Задание A: Сколько стихотворений из «Цветов Зла» перевел Стефан Георге в 1901 году, согласно фрагменту о поэтическом образе птицы?
Задание B: Перепишите из фрагмента о поэтическом образе птицы часть, которая открывается словами, содержащими «В 1901 г. немецкий», и завершается словами «радостью от формотворчества[585].».
Задание C: Допишите следующую часть фрагмента о поэтическом образе птицы, начав сразу после его последнего предложения.

Чужая речь мне будет оболочкой,
И много прежде, чем я смел родиться,
Я буквой был, был виноградной строчкой,
Я книгой был, которая вам снится[582].
В этом стихотворении упоминается и Бог Нахтигаль, Бог Соловей, дающий поэту вдохновение. И хотя у Мандельштама «немецкий» соловей, на что указывает слово «Нахтигаль», важен сам посыл – «чистый язык», который обеспечивает переход из одного языка в другой и толкование одного поэтического текста с помощью другого. Проблема чистого языка – проблема герменевтики, для которой всякое поэтическое творчество есть перевод с божественного языка на человеческий. Вспомним слова Новалиса: «В конце концов всякая поэзия – это перевод»[583].
Обратимся к поэтическим текстам, в которых образ птицы также получает поэтологическое измерение. При анализе нас будет интересовать, каким образом художественный смысл всего текста соотносится с единичным образом птицы и в какой форме этот образ выражен в тексте. В качестве первого примера рассмотрим стихотворение Ш. Бодлера «Альбатрос»(1861)[584]. В морском фольклоре альбатрос был олицетворением души умершего моряка, поэтому его убийство считалось недопустимым. Наиболее известный поэтический образ альбатроса в романтической литературе был создан С.Т. Колриджем в поэме «Сказание о старом мореходе» (1834).
Если у Колриджа этот образ символизирует тайну океана, тайну природы, посягать на которую человек не вправе, то у Бодлера альбатрос – аллегория противостоящего толпе поэта. Он обитатель другого, духовного мира – мира небесных стихий, тогда как в будничной жизни, среди духовно искалеченных, жестоких людей он беспомощен и смешон. Между поэмой Колриджа и стихотворением Бодлера возникает неожиданная аналогия. Если сцену издевательства над птицей у Бодлера считать прелюдией к ее убийству, то поэма Колриджа может рассматриваться как продолжение стихотворного замысла Бодлера – история о том, какая участь ожидает замучивших поэта. В отличие от темной, суггестивной стилистики колриджевской поэмы стихотворение Бодлера подчеркнуто классично. Благородство альбатроса противоположно низости и праздности толпы. Здесь нет полутонов, все максимально пластично и наглядно, а аллегорическая идея, выраженная в последнем катрене, ясна и однозначна. Это не мистическое созерцание, а четкий приговор, исключающий разночтение. Мастер ассоциаций и мистических соответствий, в этом стихотворении Бодлер не нуждается в двусмысленностях. Чувство, определяющее тональность стихотворения, – чувство горечи – не должно смешиваться ни с чем, оно должно быть усвоено читателем в неразбавленном виде. Поэтому Бодлер прибегает здесь к аллегории, которая в отличие от символа не интерпретируется, а семантизируется, то есть понимается однозначно.
В 1901 г. немецкий поэт-символист Стефан Георге перевел 118 стихотворений из «Цветов Зла». Георге не стремился к буквальной точности и назвал свои переводы поэтическими переложениями, стремясь передать не столько букву, сколько дух оригинала, «жгучую духовность» («glühende Geistigkeit») поэзии Бодлера. В предисловии к переводам он пишет:
Переложение «Цветов Зла» на немецкий обусловлено не желанием познакомить с иноязычным автором, но изначальной чистой радостью от формотворчества[585].

Строки данных:
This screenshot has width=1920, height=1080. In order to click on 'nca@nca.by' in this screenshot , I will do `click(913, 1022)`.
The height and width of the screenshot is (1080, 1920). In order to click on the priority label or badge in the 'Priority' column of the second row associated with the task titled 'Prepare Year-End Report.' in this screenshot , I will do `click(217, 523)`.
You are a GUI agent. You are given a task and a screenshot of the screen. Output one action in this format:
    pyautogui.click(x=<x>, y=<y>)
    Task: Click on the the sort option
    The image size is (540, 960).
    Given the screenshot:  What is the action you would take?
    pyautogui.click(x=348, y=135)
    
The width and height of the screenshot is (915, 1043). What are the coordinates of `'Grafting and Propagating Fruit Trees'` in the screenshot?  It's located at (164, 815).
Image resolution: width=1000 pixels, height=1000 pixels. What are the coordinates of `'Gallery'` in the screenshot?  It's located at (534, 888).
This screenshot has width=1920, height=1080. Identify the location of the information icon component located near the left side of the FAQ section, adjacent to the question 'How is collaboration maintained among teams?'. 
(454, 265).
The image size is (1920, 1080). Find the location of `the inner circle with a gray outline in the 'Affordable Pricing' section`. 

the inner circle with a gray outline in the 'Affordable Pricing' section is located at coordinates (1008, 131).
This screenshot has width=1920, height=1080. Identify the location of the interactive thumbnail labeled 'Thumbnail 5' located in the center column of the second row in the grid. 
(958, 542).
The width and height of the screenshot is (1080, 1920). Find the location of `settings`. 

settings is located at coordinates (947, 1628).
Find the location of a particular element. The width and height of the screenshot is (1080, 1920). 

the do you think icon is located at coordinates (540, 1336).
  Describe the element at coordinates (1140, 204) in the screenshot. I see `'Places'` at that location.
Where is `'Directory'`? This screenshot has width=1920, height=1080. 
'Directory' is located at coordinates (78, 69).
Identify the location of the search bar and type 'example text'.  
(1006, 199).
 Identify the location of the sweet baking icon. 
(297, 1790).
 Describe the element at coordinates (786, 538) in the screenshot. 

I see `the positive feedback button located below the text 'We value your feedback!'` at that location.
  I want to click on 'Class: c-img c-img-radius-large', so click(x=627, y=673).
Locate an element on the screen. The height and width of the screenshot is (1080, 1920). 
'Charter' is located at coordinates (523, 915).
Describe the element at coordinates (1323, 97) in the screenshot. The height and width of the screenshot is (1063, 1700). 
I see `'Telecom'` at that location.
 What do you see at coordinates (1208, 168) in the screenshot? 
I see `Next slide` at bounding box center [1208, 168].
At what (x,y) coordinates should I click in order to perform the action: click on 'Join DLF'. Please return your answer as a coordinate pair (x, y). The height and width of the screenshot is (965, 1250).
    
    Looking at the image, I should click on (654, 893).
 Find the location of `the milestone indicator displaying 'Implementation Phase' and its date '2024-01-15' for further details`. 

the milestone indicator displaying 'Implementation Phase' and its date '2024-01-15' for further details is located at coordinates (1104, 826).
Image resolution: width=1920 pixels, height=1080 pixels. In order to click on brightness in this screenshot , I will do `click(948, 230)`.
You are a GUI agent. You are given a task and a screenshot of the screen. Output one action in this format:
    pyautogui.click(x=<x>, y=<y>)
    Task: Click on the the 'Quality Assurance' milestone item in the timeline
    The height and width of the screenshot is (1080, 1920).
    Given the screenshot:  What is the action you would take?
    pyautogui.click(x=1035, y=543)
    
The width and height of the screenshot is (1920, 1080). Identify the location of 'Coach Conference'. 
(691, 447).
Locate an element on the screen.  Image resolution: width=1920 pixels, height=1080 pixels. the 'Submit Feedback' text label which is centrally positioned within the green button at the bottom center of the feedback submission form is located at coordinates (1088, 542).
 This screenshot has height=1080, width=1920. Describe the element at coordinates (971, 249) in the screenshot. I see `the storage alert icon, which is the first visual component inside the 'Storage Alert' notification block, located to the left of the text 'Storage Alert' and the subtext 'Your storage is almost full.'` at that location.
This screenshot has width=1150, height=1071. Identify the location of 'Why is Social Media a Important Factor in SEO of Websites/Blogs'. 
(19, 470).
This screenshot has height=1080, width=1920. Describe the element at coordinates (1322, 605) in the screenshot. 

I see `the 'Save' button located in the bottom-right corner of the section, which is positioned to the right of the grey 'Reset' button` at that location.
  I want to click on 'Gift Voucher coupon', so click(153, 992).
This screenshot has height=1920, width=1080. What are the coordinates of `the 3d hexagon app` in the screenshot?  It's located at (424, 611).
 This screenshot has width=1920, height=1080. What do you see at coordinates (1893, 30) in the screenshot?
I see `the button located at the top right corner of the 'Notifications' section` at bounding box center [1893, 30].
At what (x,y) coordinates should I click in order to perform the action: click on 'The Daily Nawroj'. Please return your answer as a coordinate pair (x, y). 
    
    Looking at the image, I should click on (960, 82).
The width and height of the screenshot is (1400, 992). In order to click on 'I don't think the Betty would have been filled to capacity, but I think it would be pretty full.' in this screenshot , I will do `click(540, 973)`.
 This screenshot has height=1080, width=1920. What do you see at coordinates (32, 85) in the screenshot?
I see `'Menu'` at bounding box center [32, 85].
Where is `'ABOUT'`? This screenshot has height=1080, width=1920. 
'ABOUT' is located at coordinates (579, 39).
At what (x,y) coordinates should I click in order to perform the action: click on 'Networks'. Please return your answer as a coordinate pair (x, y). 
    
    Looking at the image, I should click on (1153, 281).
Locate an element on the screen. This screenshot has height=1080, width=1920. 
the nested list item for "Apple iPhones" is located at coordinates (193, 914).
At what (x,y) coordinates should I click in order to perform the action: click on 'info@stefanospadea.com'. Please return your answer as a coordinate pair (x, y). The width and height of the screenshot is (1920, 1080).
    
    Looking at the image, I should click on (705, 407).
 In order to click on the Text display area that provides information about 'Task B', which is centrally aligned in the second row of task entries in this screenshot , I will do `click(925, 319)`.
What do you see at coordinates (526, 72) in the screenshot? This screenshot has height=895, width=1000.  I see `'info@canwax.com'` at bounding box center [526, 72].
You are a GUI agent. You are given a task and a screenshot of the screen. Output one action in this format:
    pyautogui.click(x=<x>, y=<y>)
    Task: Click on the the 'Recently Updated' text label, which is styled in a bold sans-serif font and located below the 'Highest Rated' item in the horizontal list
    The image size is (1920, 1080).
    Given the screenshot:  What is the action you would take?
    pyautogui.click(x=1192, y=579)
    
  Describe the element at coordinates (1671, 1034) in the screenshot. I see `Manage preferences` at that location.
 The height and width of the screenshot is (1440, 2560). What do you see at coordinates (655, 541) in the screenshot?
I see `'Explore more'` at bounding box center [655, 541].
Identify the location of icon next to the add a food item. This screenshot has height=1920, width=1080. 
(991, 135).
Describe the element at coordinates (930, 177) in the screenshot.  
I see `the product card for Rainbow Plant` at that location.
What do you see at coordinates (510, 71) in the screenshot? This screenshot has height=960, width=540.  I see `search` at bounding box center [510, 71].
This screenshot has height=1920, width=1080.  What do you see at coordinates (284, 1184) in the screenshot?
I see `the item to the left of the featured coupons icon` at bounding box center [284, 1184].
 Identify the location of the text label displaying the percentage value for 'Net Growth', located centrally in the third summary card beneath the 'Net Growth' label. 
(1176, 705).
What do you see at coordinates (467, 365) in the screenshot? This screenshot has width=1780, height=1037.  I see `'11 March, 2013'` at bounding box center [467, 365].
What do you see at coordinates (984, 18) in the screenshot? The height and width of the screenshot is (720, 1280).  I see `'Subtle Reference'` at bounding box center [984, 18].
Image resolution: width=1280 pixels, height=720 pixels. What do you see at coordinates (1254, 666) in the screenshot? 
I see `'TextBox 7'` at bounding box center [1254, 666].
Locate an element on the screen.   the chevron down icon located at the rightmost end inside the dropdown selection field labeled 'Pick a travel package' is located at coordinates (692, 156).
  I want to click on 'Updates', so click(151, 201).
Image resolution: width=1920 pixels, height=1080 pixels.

Верный ответ A: 118 стихотворений.

Верный ответ B:
В 1901 г. немецкий поэт-символист Стефан Георге перевел 118 стихотворений из «Цветов Зла». Георге не стремился к буквальной точности и назвал свои переводы поэтическими переложениями, стремясь передать не столько букву, сколько дух оригинала, «жгучую духовность» («glühende Geistigkeit») поэзии Бодлера. В предисловии к переводам он пишет:
Переложение «Цветов Зла» на немецкий обусловлено не желанием познакомить с иноязычным автором, но изначальной чистой радостью от формотворчества[585].

Верный ответ C:
В переводе «Альбатроса» Георге усиливает драматизм происходящего и обожествляет его страдания, используя такие образы, как «die herrn im azur, Der lüfte könig fürst der wolke» («он – царь, но только в своем высоком мире»). Сам Георге в 1892 г. создает лирический цикл «Алгабал». Цикл Георге связан со стихотворением Бодлера не только через схожее звучание имени императора и названия птицы, аллитерацию (ср. Альбатрос/Алгабал), но и тематически: римский декадент, император Алгабал создает мир красоты и «чистого искусства» под землей, вдали от мирской суеты – идея, явно созвучная стихотворению Бодлера.
Интересной параллелью к бодлеровскому «Альбатросу» стало стихотворение Георге «Der Herr der Insel» (1894)[586], известное в России по переводу Вяч. Иванова «Владыка острова» (1907). Здесь Георге рассказывает предание рыбаков, легенду об экзотической птице и необитаемом острове как аллегорическом пристанище поэта. Мир красоты и поэзии способен существовать, пока он отделен от людей (идея «Алгабала»), существует сам в себе как «чистое искусство». Как только появляются моряки, птица гибнет и мир красоты исчезает. Это стихотворение, которое было написано более чем за десять лет до перевода «Альбатроса», созвучно ему системой своих образов: море, большая птица как образ поэта и аллегория поэзии, моряки, олицетворяющие профанную, противостоящую поэту толпу.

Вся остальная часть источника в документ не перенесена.